**USING THE INFORMATION**.
1. List every country named in the oil market report.
2. According to the oil market report, what price did Brent crude hit as of 8 a.m. ET?
3. Please write out the oil market report from "-Belarus could be" up to and including "horizon for crude.".
──────── EXTRACT TO READ ────────
-Up again, down again. Up gain, down again.
-Belarus could be the next Ukraine.
The price of oil is in stand-still mode as traders and investors take a wait-and-see approach ahead of Wednesday’s meeting of the committee monitoring OPEC curtailments. So far, parties to the agreement to trim some 7.7 million barrels per day from the market are in near-total compliance. The needle jumped on Monday, even after Japan reported its sharpest economic contraction on record. The price idling Tuesday morning may be reflective of traders moving into the front-month contract, particularly for US crude. There’s not much on the economic calendar Tuesday apart from US housing data, though analysis from Wood Mackenzie finds possible clouds building on the horizon for crude.
The price for Brent crude oil is in a slow drift downward in early Tuesday trading, after running up some 1.3% in the previous session. Geopolitical issues continue to weigh on the market, though its Wednesday’s OPEC meeting that remains the focus. Brent was down some 0.2% as of 8 a.m. ET to hit $45.28 per barrel.
Equities markets, apart from the tech-heavy NASDAQ, were flatlined on news that right-leaning Republican senators in the United States tabled a soft stimulus package. Social and political divisions are on display as lawmakers debate another round of economic support during the pandemic. The tens of millions of US taxpayers off the payroll saw their biweekly unemployment insurance checks shrink by $600 and eviction moratoriums cease at the end of July. Non-economic issues such as funding the US Postal Service, however, are complicating political negotiations. Democrats, who sit on the left of the political spectrum, wanted the $600 in extra support extended, though Republicans tabled only $300 in extras, less than in previous packages. US lawmakers are in recess, however, and won’t vote on anything until next month.
──────── GIVEN DATA ────────
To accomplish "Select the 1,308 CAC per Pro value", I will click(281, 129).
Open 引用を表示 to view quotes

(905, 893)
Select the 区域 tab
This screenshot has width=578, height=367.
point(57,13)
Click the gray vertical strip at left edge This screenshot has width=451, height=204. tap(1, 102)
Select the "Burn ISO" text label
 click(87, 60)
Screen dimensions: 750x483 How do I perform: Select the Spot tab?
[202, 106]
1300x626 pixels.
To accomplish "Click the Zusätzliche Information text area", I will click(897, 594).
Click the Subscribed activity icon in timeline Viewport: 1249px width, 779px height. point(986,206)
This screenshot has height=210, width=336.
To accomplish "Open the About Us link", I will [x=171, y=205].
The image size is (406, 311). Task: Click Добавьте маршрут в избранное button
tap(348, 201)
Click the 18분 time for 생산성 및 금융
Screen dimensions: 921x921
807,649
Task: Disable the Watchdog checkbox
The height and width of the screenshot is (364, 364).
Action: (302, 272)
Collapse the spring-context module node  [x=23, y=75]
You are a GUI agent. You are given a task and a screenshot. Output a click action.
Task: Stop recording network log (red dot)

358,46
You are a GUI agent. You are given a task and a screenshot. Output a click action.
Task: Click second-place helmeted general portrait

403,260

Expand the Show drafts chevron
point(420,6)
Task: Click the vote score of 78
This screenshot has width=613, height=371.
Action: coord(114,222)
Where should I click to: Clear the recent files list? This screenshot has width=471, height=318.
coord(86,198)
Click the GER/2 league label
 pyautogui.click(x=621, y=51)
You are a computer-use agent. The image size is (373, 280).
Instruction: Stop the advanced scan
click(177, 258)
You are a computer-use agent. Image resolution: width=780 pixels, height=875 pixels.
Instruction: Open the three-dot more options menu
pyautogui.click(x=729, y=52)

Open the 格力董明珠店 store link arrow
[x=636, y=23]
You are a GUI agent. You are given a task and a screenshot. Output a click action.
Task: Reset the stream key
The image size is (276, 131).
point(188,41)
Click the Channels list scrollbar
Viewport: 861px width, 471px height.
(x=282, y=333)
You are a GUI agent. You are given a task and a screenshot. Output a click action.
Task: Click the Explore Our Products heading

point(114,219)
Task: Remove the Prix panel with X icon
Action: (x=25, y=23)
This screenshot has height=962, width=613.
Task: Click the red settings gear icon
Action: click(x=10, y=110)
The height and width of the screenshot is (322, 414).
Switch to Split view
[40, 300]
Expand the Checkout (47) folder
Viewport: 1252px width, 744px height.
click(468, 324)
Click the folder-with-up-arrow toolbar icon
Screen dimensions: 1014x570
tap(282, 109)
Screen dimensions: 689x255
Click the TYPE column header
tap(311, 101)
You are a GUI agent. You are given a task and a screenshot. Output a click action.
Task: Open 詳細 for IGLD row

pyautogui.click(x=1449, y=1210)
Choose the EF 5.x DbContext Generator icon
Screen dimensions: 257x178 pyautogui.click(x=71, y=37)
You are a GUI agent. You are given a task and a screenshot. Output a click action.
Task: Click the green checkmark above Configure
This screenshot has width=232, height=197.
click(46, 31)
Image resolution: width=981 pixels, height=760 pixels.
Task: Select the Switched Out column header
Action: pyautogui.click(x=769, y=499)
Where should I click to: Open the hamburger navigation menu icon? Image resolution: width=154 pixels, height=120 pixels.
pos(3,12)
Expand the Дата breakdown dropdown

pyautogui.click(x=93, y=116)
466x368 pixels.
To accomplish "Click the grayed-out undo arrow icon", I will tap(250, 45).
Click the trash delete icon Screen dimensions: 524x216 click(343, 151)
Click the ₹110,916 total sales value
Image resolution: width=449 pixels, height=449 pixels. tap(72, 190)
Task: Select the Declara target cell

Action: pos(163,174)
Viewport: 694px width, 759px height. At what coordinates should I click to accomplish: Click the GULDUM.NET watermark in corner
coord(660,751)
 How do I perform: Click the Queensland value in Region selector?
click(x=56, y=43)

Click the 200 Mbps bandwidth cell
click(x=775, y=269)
────────
**TASK RESULTS**.
1. Belarus, Ukraine, Japan, the United States

2. $45.28 per barrel

3.
-Belarus could be the next Ukraine.
The price of oil is in stand-still mode as traders and investors take a wait-and-see approach ahead of Wednesday’s meeting of the committee monitoring OPEC curtailments. So far, parties to the agreement to trim some 7.7 million barrels per day from the market are in near-total compliance. The needle jumped on Monday, even after Japan reported its sharpest economic contraction on record. The price idling Tuesday morning may be reflective of traders moving into the front-month contract, particularly for US crude. There’s not much on the economic calendar Tuesday apart from US housing data, though analysis from Wood Mackenzie finds possible clouds building on the horizon for crude.